──────── Excerpted text ────────

Converting the Andrew Bolton spreadsheet row shown above would produce the following JSON:
{
"@id": "ss-schema-person:andrew-bolton",
"familyName": "Bolton",
"givenName": "Andrew",
"name": "Andrew Bolton",
"sameAs": "http://www.wikidata.org/entity/Q20829853"
}
Interpreting the JSON as JSON-LD
Each logical data model class -- and thus each sheet in the spreadsheet -- has an associated JSON-LD context. Paradicms adds this context to the converted JSON (as a @context
key) before interpreting the latter as JSON-LD. The JSON-LD context maps keys in the JSON object, such as familyName
, to RDF predicate IRIs, in this case https://schema.org/familyName
.
The result of this interpretation is a small RDF graph per data row:
<urn:spreadsheet:exhibitions:schema-person:andrew-bolton> a schema:Person ;
owl:sameAs <http://www.wikidata.org/entity/Q20829853> ;
schema:familyName "Bolton" ;
schema:givenName "Andrew" ;
schema:name "Andrew Bolton" .

──────── Data listing ────────

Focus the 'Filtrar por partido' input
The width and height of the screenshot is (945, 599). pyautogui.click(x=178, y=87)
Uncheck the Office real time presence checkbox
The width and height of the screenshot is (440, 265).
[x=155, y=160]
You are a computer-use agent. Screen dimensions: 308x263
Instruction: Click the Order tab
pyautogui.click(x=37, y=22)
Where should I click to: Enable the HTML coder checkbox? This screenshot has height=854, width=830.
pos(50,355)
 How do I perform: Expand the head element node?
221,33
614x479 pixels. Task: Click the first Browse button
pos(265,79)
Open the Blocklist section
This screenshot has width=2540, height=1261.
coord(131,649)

────────
──────── Data listing ────────

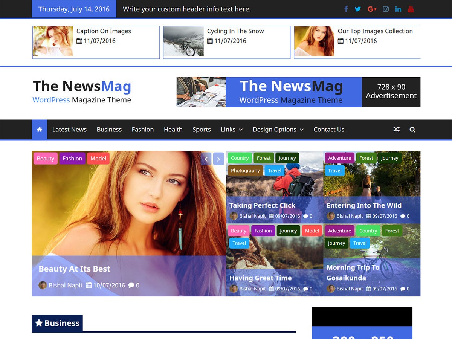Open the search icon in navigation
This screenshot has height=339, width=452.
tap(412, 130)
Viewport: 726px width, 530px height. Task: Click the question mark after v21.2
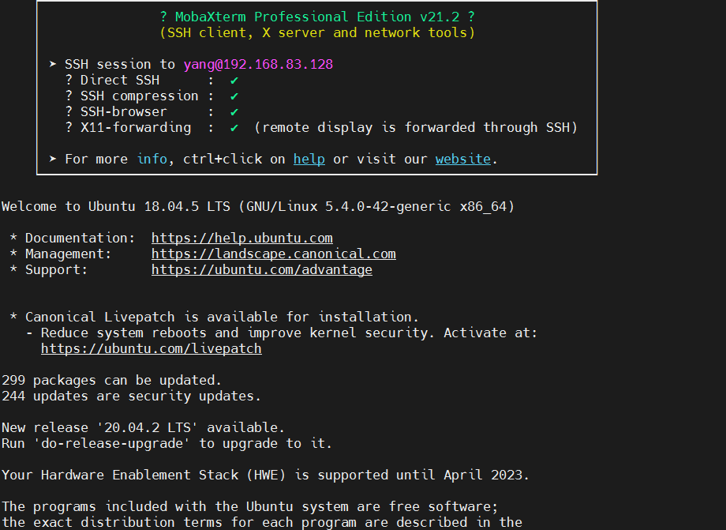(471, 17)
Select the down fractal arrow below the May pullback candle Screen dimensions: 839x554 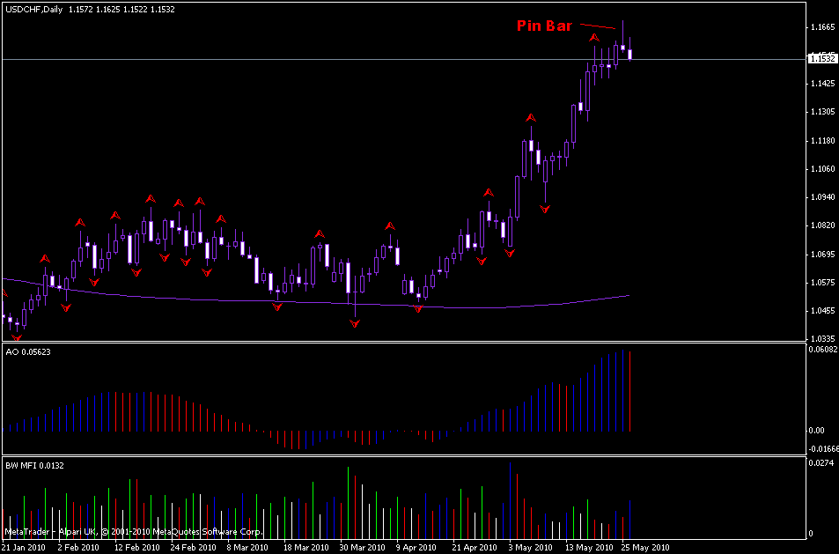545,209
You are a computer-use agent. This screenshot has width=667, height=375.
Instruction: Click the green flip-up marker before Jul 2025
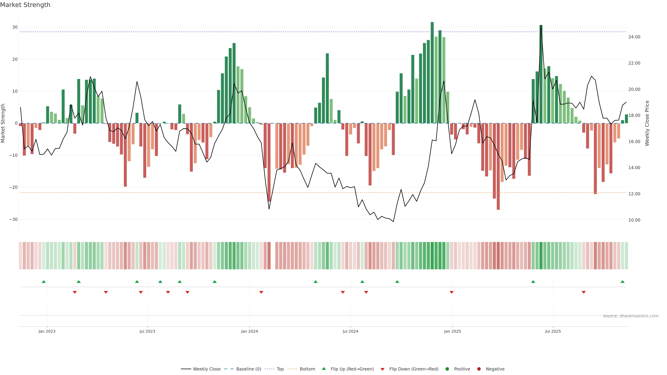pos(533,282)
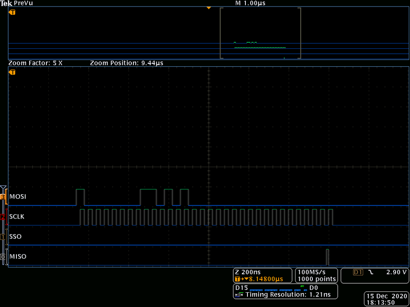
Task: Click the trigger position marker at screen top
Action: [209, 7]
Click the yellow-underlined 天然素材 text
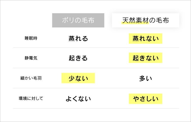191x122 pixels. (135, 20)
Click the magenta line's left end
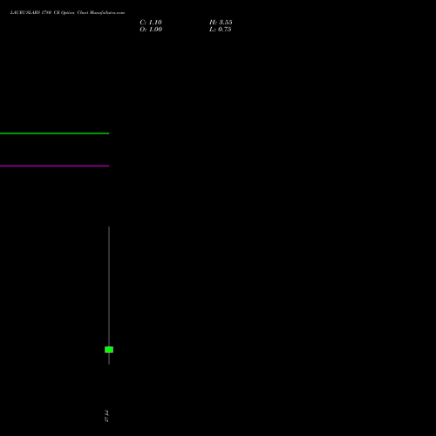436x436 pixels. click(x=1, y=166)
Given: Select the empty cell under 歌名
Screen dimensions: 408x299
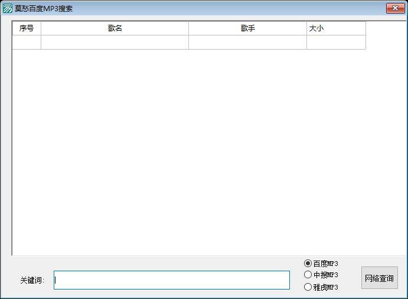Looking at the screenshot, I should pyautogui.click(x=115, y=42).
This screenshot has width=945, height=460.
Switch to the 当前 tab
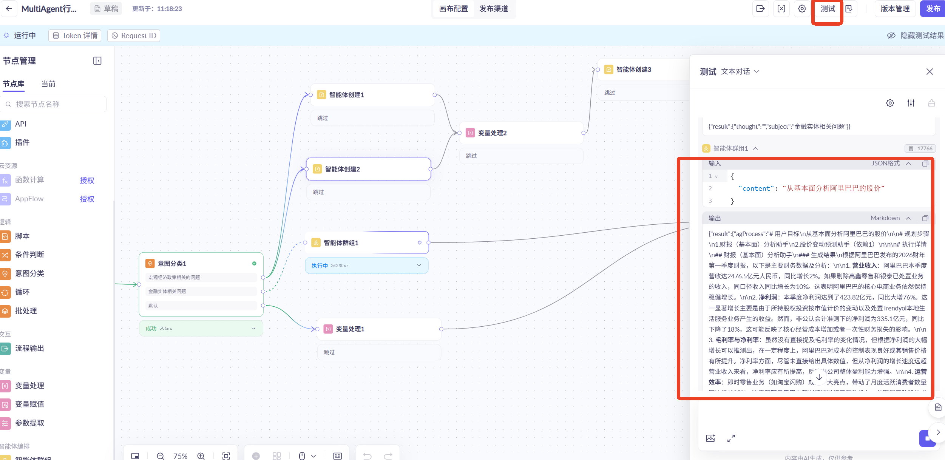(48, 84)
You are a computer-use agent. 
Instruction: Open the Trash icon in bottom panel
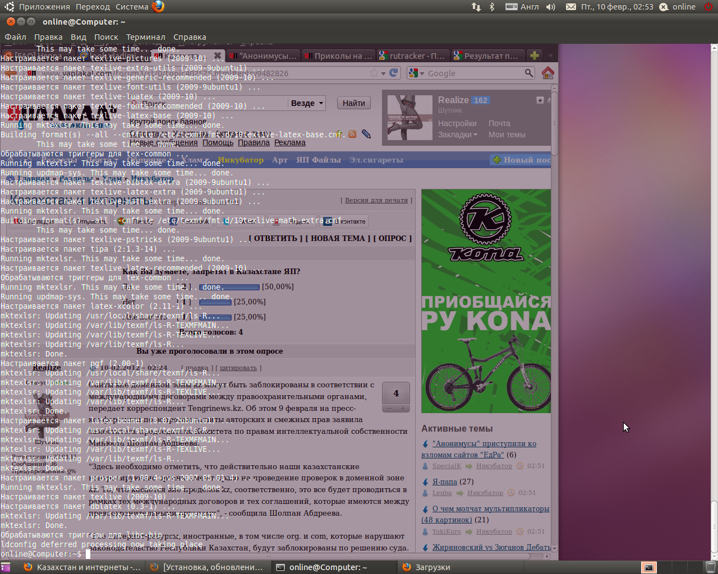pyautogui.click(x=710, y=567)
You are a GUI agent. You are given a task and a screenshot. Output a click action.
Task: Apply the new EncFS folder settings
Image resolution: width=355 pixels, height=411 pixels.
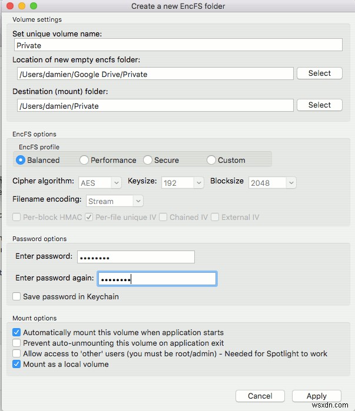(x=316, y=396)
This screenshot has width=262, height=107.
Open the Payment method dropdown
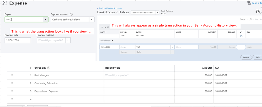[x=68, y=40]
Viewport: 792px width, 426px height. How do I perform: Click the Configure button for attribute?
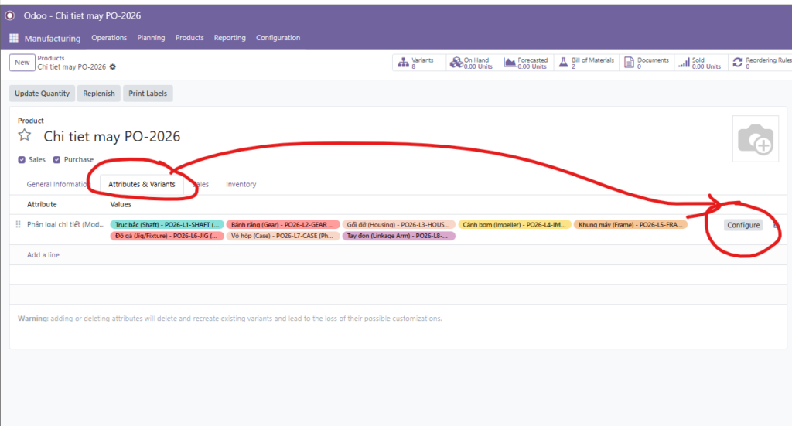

────────

**Directions for this task**
Write the next part of the text on converting spreadsheet rows to JSON-LD, picking up after its last sentence. The data has no connection to the text.

**Response for this exercise**
Note that the class (SchemaPerson
) is also incorporated into the RDF as an rdf:type
of schema:Person
.
Putting it all together
Converting each data row with this process (row -> JSON, JSON -> RDF) produces a set of RDF graphs, which are merged to form a single large graph representing all the data in the spreadsheet.
Cross-references to @id
columns between sheets creates links between graphs. The SchemaPerson
image
reference shown above produces RDF like the following (abridged for clarity):
<urn:spreadsheet:exhibitions:schema-person:susan-sontag> a schema:Person ;
schema:image <urn:spreadsheet:exhibitions:schema-image-object:person:susan-sontag> .